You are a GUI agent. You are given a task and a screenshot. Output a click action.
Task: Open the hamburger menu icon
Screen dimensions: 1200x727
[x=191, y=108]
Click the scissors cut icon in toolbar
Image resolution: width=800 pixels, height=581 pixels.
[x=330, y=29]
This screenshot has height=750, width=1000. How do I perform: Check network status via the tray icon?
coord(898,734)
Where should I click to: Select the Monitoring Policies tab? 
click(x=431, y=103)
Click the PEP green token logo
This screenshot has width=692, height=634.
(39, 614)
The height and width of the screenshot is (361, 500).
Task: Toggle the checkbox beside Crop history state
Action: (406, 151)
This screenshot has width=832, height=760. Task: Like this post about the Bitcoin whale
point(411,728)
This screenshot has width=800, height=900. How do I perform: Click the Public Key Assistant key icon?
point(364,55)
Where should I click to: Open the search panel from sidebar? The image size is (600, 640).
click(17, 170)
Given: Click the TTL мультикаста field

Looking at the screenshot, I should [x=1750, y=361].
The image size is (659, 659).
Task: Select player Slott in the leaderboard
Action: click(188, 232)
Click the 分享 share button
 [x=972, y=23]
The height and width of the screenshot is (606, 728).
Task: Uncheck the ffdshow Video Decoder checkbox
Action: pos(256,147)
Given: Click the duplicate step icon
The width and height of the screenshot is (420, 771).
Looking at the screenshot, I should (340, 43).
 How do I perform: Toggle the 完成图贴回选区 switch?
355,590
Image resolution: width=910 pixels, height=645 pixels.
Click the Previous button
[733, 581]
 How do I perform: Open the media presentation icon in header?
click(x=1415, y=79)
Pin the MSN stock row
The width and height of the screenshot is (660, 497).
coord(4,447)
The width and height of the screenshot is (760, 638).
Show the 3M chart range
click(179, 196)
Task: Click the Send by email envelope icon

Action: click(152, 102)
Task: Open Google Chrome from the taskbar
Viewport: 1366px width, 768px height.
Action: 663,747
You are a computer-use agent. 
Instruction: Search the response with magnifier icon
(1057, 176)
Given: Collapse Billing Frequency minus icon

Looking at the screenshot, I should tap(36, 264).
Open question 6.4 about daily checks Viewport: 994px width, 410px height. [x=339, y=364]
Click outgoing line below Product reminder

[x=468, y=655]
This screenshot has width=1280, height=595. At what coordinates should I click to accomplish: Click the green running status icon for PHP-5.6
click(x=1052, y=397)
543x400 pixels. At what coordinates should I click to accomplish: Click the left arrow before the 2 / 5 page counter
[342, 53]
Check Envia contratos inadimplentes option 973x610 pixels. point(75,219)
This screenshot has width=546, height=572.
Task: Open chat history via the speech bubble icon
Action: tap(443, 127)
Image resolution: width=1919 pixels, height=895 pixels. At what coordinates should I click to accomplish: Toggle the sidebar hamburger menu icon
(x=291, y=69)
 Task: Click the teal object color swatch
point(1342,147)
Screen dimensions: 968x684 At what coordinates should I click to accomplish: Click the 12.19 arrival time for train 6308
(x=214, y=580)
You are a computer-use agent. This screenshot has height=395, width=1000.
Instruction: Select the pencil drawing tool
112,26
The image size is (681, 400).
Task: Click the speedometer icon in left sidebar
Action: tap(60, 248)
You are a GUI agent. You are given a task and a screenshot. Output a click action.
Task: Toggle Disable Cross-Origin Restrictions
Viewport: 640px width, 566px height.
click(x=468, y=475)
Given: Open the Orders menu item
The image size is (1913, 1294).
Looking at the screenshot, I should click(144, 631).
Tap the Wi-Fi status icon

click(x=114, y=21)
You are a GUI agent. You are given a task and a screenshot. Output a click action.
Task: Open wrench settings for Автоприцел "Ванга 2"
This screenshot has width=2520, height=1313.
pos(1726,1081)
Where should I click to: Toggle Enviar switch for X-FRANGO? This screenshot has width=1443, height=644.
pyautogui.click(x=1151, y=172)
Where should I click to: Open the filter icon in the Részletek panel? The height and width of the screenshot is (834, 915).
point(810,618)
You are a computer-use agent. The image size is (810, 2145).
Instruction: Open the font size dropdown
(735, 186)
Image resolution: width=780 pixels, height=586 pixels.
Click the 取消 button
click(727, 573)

········

**Task objective**: Tally up how many lines in the records contain the string "computer". Answer with that figure only.

**Written solution**: 3